I have always loved Autumn – summer is obviously my favourite season but Autumn comes close second. Of course I mean the kind of perfect Autumn day where it’s bright and sunny, with clear blue skies and light breezes: not the cold, damp, gray ones! Despite my dislike of being cold, Autumn is great as you can wear fashionable coats, knee-high boots, hats and scarves but without needing to be so wrapped up you begin to resemble the Michelin man. When I was a child Autumn meant wearing my favourite pixie-boots, kicking piles of leaves around on the way to school, playing conkers, and singing ‘Autumn Days’ in assembly.
Clouds that look like familiar faces
And winter’s moon with frosted rings
Smell of bacon as I fasten up my laces
And the song the milkman sings.
It was the only song that we ever sang with any enthusiam (unlike the boring ‘One more step along the world I go…’) as we all loved the chorus where we sang “so I mustn’t FORGEEEEEEEEET, no I mustn’t FORGEEEEEEEEEEEEEEEET…” with gusto. Autumn was the time of the Harvest Festival where we’d all bring in items of food to give thanks for and then donate them to less fortunate people. I remember looking at the huge pile of goodies on the table and wishing that I could eat the chocolate. Some things have not changed.
When I moved to Vietnam I was drawn by the prospect of heat as I wanted to live in a hot country. Although I had been told that Vietnam only has two seasons – dry season and rainy season – it didn’t really occur to me that there would be no seasonal variation whatsoever. Having lived in Asia before, I just assumed it would be similar.
Indeed, Japan does the four seasons extremely well. In fact Japan does Spring, Autumn and Winter so well that they totally eclipsed the summer for me. In the spring Japan becomes awash with the pale pink bloom of sakura (cherry blossom), and in the Autumn the country glows red and gold with abundant maple.

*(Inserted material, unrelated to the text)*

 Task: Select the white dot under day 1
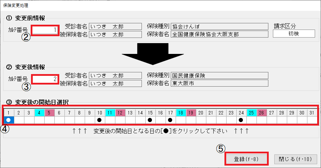(9, 120)
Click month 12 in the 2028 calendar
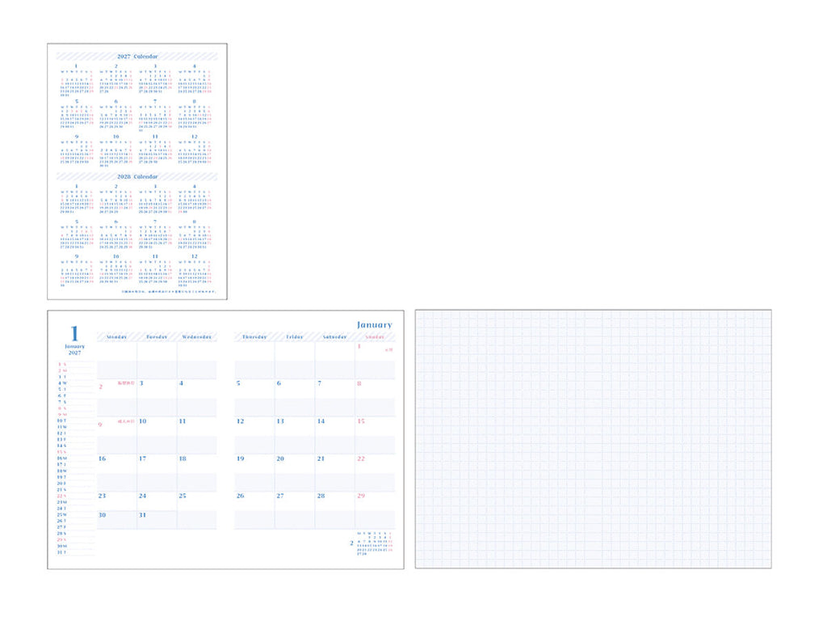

Yes, Japanese Autumn is truly stunning!
Up in Vietnam’s north the climate follows a four season cycle but in the tropical south there are only two seasons: dry – this generally lasts from about January to April; and rainy, which lasts from May-December. Although the wet season lasts longer than the dry season it doesn’t necessarily rain every day and it is possible to have fairly long stretches without rain. Dry season is better for arranging outdoor events and rooftop terrace parties if you want to guarantee good weather because when it rains in Vietnam, it really rains!! However, the temperature change between the two seasons is minimal and Vietnam retains its lush green foliage all year round.
The lack of an Autumn season was made most explicit to me in my first year when I was teaching poetry to my Year 13 IB class and we were studying Keats. When we came to ‘Ode to Autumn’ I delivered what I thought was a pretty good lesson and was surprised when my usually bright class seemed confused and couldn’t answer even the simplest questions. I put this down to Keats’ intricate and elaborate language and tried my best to help them to understand. Part way through the lesson a girl raised her hand and asked “what IS Autumn?” which is when I realised that a) they had never personally experienced Autumn and b) they are only familiar with the concept through the American term, ‘Fall’. How much I had to learn!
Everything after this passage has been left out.